What is ID research?
You wondered if ID has really done much of any research thus far:
quote:
To this point ID has borne virtually no burden, say nothing of an "additional" burden. Until there is a clear articulation of ID as a theoretical system, with classes that group phenomena, relevant variables identified, and proposed relationships expressed in testable hypotheses … --RBH
I do believe that there is room for work to be done along the lines of what we might call "machine design theory." Given a set of machines that must operate under certain constraints (natural laws, environments, etc.) and some degree of commonality in those constraints (they all are subject to the same laws and some degree of similarity in environment), then what can we say about constraints on their design features?

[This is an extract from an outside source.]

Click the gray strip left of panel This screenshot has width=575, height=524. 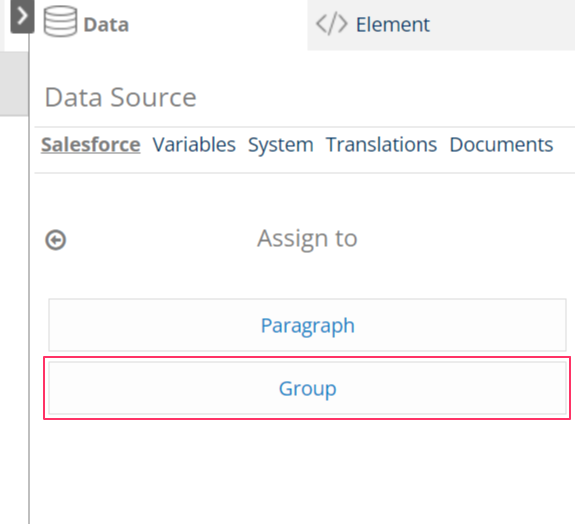[14, 84]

But I see this as a rather limited, esoteric, and almost tangential line of research for ID. You ask for classes, phenomena, variables and so forth. That is the bread and butter of ID research and has been going on as long as biology. But because biology is not like physics those relationships are complicated. Physics has a relatively small number of laws, biology is more like a tapestry. Yes, we can argue it ultimately boils down to the actions of those laws with matter. But the systems are so complex that the manifestations are wildly varying. Yet they are worth studying because generalizations at the "manifestation" level are fruitful, to the extent they are possible. This is the research of ID, not fulfilling some required modeling of the designer as envisioned by those committed to naturalism.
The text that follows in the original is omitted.